The response must contain every line below in which "each" appears.
***** Data excerpts
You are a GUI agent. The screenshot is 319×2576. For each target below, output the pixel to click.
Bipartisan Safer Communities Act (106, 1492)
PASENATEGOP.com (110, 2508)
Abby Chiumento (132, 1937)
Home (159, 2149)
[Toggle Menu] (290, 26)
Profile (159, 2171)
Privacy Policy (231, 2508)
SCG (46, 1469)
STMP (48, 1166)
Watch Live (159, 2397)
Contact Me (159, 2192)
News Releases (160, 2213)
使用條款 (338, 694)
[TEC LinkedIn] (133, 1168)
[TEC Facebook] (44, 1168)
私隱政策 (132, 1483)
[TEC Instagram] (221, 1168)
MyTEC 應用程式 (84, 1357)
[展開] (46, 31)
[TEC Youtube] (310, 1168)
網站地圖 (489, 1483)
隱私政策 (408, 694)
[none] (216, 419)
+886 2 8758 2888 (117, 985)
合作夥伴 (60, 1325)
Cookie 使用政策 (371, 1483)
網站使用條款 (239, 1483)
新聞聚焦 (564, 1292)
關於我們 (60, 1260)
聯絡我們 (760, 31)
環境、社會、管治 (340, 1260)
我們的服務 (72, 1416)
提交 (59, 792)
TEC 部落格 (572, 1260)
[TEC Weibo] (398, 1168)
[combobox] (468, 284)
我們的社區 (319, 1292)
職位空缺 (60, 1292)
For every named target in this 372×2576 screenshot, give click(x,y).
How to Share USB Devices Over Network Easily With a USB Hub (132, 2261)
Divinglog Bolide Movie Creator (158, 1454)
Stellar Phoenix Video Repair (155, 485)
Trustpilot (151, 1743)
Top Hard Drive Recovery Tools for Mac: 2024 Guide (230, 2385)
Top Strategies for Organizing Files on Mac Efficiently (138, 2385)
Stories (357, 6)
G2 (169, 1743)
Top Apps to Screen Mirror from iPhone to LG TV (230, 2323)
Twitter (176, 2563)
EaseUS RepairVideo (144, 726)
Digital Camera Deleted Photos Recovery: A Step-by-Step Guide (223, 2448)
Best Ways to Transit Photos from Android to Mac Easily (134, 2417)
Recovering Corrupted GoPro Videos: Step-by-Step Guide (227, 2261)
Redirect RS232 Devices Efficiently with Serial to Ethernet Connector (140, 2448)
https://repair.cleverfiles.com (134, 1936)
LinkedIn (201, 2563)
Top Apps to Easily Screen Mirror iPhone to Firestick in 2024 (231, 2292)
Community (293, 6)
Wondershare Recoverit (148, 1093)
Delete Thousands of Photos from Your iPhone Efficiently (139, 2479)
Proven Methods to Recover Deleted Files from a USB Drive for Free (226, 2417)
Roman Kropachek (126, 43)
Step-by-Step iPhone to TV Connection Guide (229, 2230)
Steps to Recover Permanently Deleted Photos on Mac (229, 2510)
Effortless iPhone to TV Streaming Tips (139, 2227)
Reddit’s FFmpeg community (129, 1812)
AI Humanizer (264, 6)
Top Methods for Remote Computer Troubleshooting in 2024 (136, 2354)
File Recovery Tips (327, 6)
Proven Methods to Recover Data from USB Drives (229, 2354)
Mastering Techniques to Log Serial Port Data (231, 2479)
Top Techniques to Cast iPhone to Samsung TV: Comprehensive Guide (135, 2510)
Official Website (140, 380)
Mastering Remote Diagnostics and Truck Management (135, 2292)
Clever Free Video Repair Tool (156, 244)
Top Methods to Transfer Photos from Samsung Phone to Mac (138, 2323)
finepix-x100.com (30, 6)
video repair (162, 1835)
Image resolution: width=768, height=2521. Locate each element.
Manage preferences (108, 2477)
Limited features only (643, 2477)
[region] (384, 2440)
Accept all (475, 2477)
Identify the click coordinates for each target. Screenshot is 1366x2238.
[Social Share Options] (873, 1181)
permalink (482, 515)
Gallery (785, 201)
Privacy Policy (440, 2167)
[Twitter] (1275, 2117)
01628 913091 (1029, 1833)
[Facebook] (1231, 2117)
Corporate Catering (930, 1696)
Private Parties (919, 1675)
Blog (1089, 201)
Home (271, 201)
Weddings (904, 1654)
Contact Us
**********
Result of this task:
You are a GUI agent. The screenshot is 319×2576. For each target below, output the pixel to click.
Image resolution: width=768, height=2521. Locate each element.
Identify the click coordinates for each target. Screenshot is 1366x2238.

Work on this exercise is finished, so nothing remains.